Het gerechtshof constateerde zelf dat de escalatie door Onderwijsgroep tot en met de mondelinge behandeling in hoger beroep is voortgezet nu Onderwijsgroep onaangekondigd, en zonder dat [verzoeker] dan wel zijn raadsvrouwe of het hof daarvan op de hoogte was gesteld, de directeur van de school Nautilus - waar [verzoeker] thans al enige tijd vanuit zijn onderneming werkzaam is - als informant ter zitting heeft meegebracht, wat de verhoudingen ook op dat moment ernstig op scherp heeft gezet.
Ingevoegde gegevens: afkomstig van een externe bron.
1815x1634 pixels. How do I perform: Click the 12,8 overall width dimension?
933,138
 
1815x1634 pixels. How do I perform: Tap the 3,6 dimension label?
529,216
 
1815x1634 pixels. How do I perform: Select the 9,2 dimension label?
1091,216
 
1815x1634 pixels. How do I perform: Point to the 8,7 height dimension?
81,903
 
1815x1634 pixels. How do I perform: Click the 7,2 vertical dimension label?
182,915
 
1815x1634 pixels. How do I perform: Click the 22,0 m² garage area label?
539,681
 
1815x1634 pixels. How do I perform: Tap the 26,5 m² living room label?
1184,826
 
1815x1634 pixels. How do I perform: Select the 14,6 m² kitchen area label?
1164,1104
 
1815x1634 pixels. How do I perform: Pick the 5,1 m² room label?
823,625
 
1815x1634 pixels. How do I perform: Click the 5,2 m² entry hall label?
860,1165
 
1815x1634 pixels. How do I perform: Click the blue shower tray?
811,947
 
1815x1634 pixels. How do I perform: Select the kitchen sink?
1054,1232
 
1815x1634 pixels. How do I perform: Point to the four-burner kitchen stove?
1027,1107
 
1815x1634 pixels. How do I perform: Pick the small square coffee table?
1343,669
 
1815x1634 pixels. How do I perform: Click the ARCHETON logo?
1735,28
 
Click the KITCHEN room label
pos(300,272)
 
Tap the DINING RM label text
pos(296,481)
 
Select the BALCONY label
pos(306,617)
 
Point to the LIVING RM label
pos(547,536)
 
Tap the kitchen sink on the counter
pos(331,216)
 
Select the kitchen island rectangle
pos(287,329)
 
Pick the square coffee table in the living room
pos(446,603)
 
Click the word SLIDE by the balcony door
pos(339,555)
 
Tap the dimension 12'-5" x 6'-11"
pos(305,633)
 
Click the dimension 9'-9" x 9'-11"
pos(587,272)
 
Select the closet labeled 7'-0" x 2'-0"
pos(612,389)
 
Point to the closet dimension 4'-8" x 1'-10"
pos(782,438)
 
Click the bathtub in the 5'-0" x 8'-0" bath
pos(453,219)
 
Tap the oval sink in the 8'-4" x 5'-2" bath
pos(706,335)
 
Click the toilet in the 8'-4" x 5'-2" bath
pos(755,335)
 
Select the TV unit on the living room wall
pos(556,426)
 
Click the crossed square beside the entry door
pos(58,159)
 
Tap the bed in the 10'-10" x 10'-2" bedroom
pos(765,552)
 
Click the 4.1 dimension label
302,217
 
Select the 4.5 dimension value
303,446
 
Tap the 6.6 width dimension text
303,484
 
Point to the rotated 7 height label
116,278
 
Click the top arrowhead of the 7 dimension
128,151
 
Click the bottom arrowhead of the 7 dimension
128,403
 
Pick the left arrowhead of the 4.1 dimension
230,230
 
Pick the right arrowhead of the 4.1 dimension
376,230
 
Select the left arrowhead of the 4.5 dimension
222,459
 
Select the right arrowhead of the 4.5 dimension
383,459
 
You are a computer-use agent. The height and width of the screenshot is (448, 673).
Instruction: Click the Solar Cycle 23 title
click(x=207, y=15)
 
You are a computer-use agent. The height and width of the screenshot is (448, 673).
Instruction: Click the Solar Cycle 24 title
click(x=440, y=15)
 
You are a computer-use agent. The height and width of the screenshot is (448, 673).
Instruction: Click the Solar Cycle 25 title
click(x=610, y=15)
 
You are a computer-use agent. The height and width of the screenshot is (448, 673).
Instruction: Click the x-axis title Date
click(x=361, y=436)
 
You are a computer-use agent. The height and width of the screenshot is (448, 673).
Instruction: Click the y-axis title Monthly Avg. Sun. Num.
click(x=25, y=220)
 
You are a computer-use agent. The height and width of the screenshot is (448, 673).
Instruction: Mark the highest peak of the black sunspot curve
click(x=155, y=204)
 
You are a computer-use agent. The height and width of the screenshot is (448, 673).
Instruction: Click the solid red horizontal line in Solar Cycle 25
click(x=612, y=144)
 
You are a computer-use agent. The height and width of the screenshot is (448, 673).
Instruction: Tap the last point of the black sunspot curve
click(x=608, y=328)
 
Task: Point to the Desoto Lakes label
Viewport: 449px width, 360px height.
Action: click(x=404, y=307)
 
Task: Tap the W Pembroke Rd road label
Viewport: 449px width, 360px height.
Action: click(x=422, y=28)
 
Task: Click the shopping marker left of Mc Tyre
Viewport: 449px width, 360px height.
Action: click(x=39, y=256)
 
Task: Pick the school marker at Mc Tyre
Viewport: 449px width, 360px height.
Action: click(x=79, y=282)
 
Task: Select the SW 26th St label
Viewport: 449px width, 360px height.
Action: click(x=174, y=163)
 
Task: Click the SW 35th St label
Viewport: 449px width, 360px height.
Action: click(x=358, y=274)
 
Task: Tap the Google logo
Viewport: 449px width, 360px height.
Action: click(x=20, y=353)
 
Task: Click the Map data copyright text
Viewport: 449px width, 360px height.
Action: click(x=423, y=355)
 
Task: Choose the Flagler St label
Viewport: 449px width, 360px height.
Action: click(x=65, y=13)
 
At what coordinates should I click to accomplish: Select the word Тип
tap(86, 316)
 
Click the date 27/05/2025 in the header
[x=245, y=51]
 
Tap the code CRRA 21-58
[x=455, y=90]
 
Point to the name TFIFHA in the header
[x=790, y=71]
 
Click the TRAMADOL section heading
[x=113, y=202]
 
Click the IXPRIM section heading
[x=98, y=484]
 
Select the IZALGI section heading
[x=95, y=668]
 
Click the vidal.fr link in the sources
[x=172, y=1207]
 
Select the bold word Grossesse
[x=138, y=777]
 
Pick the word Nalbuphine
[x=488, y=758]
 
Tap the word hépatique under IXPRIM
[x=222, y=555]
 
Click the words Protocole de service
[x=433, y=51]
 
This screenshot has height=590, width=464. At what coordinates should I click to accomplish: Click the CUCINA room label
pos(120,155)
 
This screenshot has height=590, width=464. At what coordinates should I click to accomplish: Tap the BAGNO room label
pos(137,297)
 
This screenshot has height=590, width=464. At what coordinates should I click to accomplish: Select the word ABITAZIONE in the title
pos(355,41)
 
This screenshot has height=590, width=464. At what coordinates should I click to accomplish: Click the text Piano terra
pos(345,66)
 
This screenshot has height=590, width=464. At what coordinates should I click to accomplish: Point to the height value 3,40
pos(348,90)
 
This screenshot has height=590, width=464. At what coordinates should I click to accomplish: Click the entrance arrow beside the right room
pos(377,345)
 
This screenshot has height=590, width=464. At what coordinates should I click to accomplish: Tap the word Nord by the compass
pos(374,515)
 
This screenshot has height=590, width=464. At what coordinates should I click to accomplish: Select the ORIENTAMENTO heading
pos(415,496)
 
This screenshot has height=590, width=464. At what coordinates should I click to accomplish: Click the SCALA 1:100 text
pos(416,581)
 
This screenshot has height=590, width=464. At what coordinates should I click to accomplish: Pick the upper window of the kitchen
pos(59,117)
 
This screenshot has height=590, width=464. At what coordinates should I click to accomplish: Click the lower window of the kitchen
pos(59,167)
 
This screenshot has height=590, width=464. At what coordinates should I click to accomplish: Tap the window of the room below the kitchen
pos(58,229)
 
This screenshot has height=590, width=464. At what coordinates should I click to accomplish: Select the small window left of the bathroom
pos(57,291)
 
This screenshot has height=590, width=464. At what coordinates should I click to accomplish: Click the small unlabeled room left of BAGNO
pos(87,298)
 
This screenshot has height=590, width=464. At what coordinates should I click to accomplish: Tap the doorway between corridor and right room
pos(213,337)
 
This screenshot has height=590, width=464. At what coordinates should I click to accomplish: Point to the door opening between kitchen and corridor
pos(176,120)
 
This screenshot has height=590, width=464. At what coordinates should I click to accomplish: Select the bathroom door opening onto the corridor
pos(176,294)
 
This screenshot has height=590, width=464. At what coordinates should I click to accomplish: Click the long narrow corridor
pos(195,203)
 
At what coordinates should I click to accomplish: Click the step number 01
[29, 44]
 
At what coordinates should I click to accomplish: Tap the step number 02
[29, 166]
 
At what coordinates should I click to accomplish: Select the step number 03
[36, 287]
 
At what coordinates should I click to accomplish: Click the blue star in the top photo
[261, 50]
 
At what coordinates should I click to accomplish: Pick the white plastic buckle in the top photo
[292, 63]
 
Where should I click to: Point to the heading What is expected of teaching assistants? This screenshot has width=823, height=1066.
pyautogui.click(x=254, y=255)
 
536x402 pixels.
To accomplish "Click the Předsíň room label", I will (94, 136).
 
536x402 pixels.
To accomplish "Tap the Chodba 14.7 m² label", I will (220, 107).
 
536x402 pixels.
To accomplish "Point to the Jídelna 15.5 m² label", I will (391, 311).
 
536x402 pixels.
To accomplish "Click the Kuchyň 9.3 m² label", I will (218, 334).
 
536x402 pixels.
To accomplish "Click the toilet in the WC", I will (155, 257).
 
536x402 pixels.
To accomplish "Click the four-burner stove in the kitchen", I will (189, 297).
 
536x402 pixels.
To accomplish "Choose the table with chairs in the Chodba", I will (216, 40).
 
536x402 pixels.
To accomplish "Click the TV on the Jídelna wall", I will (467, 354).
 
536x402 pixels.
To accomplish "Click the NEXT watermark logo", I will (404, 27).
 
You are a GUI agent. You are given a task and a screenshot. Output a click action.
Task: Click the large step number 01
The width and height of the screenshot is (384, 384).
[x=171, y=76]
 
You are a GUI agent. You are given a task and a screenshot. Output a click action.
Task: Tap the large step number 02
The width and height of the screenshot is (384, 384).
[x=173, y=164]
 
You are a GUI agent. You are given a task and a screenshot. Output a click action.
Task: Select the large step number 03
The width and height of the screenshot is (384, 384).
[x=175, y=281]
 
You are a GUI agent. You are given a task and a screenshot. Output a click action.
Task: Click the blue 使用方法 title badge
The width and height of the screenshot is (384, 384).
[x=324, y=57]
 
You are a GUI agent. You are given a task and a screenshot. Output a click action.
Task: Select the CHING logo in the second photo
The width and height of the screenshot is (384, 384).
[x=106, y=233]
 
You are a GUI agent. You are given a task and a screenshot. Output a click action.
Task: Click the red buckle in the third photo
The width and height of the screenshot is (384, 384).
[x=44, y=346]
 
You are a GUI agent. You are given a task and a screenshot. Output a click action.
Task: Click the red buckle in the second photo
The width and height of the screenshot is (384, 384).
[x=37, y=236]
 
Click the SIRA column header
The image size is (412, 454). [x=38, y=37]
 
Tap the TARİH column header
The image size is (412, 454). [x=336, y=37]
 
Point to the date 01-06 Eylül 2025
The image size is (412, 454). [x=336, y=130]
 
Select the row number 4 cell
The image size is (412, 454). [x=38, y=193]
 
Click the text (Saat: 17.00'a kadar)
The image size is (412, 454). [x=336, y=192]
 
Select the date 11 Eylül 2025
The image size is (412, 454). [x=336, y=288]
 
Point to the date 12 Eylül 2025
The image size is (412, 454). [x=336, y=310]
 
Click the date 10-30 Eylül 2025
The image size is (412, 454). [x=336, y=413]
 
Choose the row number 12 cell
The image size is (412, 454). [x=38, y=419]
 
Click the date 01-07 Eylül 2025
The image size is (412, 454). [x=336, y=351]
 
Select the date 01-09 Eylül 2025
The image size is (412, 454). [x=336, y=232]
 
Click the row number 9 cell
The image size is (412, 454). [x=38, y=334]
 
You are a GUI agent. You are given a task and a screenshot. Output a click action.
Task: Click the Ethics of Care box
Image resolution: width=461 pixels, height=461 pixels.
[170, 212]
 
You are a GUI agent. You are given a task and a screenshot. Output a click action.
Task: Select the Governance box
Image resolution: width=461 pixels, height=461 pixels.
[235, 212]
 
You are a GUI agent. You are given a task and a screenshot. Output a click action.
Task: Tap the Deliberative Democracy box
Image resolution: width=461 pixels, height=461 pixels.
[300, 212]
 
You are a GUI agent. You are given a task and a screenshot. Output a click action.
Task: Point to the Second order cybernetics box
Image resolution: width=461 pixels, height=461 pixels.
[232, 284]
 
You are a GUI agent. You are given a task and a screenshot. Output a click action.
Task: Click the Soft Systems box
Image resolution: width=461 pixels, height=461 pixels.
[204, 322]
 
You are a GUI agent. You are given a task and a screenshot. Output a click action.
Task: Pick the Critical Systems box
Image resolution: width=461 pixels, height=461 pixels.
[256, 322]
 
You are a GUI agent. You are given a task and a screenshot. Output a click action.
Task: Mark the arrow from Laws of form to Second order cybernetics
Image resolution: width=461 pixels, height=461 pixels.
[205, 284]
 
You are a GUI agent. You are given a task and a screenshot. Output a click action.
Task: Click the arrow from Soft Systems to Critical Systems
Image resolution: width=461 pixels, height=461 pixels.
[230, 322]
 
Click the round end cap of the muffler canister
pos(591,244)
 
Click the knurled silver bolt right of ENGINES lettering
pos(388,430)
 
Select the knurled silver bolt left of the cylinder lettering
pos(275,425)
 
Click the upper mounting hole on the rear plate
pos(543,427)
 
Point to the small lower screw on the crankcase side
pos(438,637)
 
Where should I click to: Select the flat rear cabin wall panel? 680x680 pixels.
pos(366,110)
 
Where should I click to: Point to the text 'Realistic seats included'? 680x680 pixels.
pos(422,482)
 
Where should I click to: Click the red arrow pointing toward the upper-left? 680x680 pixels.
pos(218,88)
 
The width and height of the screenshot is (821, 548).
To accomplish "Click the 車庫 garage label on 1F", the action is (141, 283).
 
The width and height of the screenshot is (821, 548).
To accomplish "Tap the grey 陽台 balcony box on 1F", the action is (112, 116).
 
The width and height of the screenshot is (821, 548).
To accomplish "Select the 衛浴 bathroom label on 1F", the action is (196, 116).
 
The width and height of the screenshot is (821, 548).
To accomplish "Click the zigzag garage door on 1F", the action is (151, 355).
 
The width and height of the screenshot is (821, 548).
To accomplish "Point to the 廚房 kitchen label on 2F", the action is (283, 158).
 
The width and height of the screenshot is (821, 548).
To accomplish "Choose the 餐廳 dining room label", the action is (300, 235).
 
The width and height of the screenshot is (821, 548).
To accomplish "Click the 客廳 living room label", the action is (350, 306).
De omstandigheid dat partijen thans doende zijn met een plan van aanpak inzake re-integratie maakt dit oordeel niet anders, want de overige omstandigheden duiden onmiskenbaar op een ernstige en duurzame verstoring van de arbeidsrelatie.
5.7
Het hof betrekt daarbij dat de omstandigheid dat de ziekmelding van [verzoeker] op
14 november 2021, nadat hij door Onderwijsgroep was uitgenodigd voor een gesprek over re-integratie/werkhervatting, door Onderwijsgroep is opgevat als werkweigering zoals ook ter ziting van het hof nog aangeduid. Ook dat wijst niet op een positieve benadering. Op geen enkele wijze is immers aangetoond dat [verzoeker] niet ziek was en de ziekmelding ten onrechte zou zijn gedaan. Onderwijsgroep lijkt eraan voorbij te zijn gegaan dat terugkeer naar de werkvloer voor [verzoeker] , met (mogelijk ziekmakende) spanning was omgeven en dat het moeite, begrip en bereidheid tot handreikingen zou kosten om dat weg te nemen. Nagelaten is meteen de bedrijfsarts in te schakelen. Op 4 oktober 2022 heeft de bedrijfsarts uiteindelijk vastgesteld dat [verzoeker] medische beperkingen heeft. Daarmee slaagt dan ook grief 4 van [verzoeker] .
5.8
Het hof kan dat alles niet zien als een oprechte poging om na de uitspraken van de bestuursrechter waarin [verzoeker] volledig in het gelijk is gesteld, op loyale wijze te streven naar rehabilitatie van [verzoeker] en naar diens werkhervatting. Dat betekent dat hoezeer [verzoeker] ook hoopt dat de verhoudingen nog hersteld kunnen worden, door toedoen van Onderwijsgroep de verhoudingen (in elk geval inmiddels) ernstig en duurzaam zijn verstoord en dat een reële, werkbare verbetering niet te verwachten is, zodat het hof geen andere optie ziet dan een einde te maken aan de arbeidsovereenkomst. De raadsvrouwe van [verzoeker] heeft dit in zoverre bevestigd nu zij ter zitting van het hof heeft verklaard dat zij denkt dat [verzoeker] gezien zijn gezondheidsklachten, die door de werkgever nog steeds in twijfel worden getrokken, daar niet kan functioneren. Een vruchtbare samenwerking is bij deze stand van zaken niet te verwachten. Ook in een situatie dat [verzoeker] daarvan geen (zwaarwegend) verwijt kan worden gemaakt, zoals hierna nog aan de orde zal komen. Het hof overweegt dat de omstandigheid dat de werkgever een verwijt kan worden gemaakt van de verstoring van de arbeidsverhouding niet in de weg hoeft te staan aan een ontbinding op de g-grond. De werkgever neemt dan wel het risico dat een billijke vergoeding is verschuldigd wegens ernstig verwijtbaar handelen. HR 16 februari 2018, ECLI:NL:HR:2018:220 (Digihuis) en HR 30 november 2018, ECLI:NL:HR:2018:2218 (ServiceNow).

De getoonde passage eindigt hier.